- Born: October 9, 1972 (age 53) Hudson Valley, New York, U.S.
- Occupations: Motorcycle designer and builder
- Spouse: Melissa DiMartino
- Children: Vanessa DiMartino Ava DiMartino Isabella DiMartino Vincent DiMartino
- Parent(s): John DiMartino Margaret DiMartino
- Website: DiMartino Motorsports

= Vincent DiMartino =

American motorcycle builder

Vincent DiMartino (born October 9, 1972) is an American automobile mechanic and motorcycle builder, best known for his work from 2002 to 2007 at Orange County Choppers (OCC), the subject of the American TV show American Chopper. In August 2007 DiMartino left Orange County Choppers and founded V-Force Customs, a custom motorcycle shop in Rock Tavern, NY. Several months later, Cody Connelly, a friend and co-worker of DiMartino at Orange County Choppers also left to join him at V-Force Customs. In 2010, DiMartino returned to the show; however instead of rejoining his former employer, OCC, he joined Paul Jr. Designs.

DiMartino, known as "Vinnie," was born to John and Margaret DiMartino. He is the second child of four. DiMartino and his wife Melissa have three girls and a boy, Vanessa, twins Isabella and Ava, and Vincent.

== History ==
DiMartino was born in 1972 in New York's Hudson Valley. At the age of nine DiMartino started hanging around his father's auto repair shop and soon became a "gearhead". At the age of 14 he began working for a small engine repair shop. A few years later he was rebuilding cars and motorcycles and pretty much anything else he could get his hands on. In 2002 DiMartino started working for Orange County Choppers which was owned by high school friend Paul Teutul Jr.'s father. Although a pilot episode was shot just before he was hired, it was only a month after starting his new job that DiMartino learned The Discovery Channel was turning his workplace into a reality television show called American Chopper.

== Career ==
DiMartino spent five years working for Orange County Choppers before leaving in August 2007.

== Departure from OCC ==
There has been a lot of discussion on the internet about the factors that led to DiMartino leaving OCC. From the V-Force Customs website "FAQ" Vinnie responds to the question stating:

I had gone as far as I could there. I really didn't have any chance for advancement, and I had always wanted to have my own shop, so the natural progression was to leave and start my own place. Nothing against them, but it was time to move on.

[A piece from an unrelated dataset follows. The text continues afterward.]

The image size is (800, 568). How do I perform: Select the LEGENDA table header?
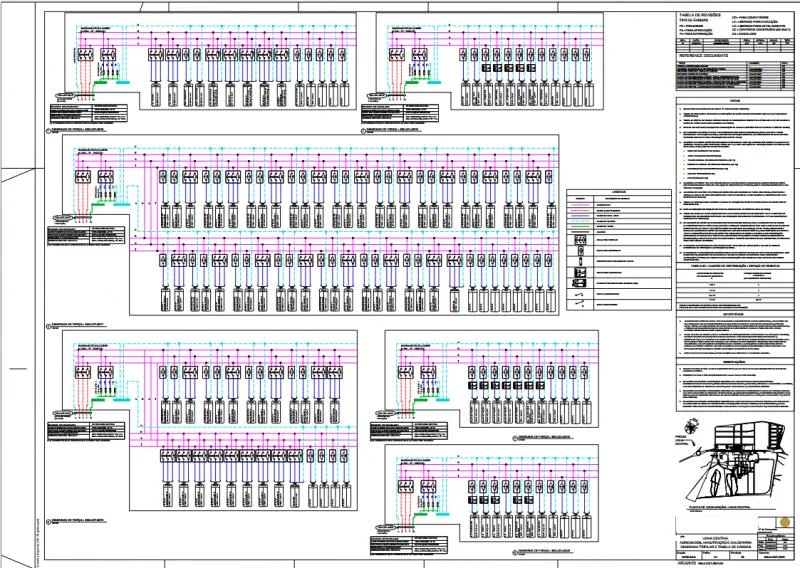tap(620, 194)
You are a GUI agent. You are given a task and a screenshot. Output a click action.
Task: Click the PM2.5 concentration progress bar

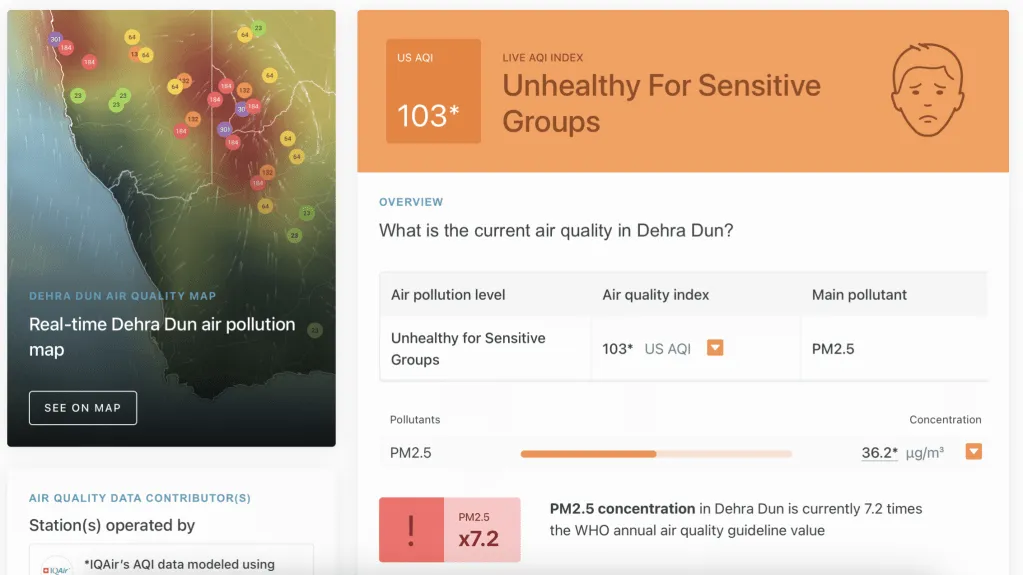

The American Chopper episode in which DiMartino leaves dedicated a little over four minutes to his departure. After he gave his notice, Paul Teutul Sr. was shown saying "everyone's replaceable" which he claims was only a fragment of what he actually said. OCC has said that they have no control over the editing of the show and what parts of the dialogue are edited out.

== V-Force Customs ==
Soon after leaving OCC, DiMartino started V-Force Customs located in Rock Tavern, NY, V-Force Customs is located in a brand new building designed for building bikes. V-force Customs first build was "V-Force 1", unveiled in Daytona Beach, Florida. Soon after the success of "V-force 1", V-force built a custom chopper for the Tampa Bay Storm Arena League Football team. DiMartino and Cody Connelly announced the build from mid-field at a Storm game at the St. Pete Times Forum in Tampa, Florida. The Tampa Bay Storm chopper was unveiled at The Storms' final game of the season on June 21, 2008. The bike is touring the southeast United States with all proceeds going to the Pinellas County Humane Society and The Shriners Hospital for Children in Tampa. Also in June, V-Force Customs had its ribbon cutting and grand opening in Rock Tavern, New York.

== New series ==

DiMartino appeared in the series Throttle Junkies TV on Resort and Residence TV, AMG TV, Untamed Sports TV, Altitude Sports and Entertainment, Bright House Sports Network, Cox Sports, CW West Palm, Time Warner Cable Sports (Buffalo/Syracuse), and LoneStar Cable Network. The series premiered on February 14, 2010. In a radio interview in June 2010, Dimartino stated that he was going to work with Paul Teutul, Jr. again at Paul Jr. Designs which will air as American Chopper: Senior vs. Junior while still running V-Force. Part of the agreement of DiMartino being on the show was that he would be able to wear hats and T-shirts bearing the V-Force logo to ensure that people wouldn't think that V-Force was out of business. DiMartino made his debut appearing in the first episode of the revamped series which aired in the U.S. on The Discovery Channel on Aug. 12, 2010.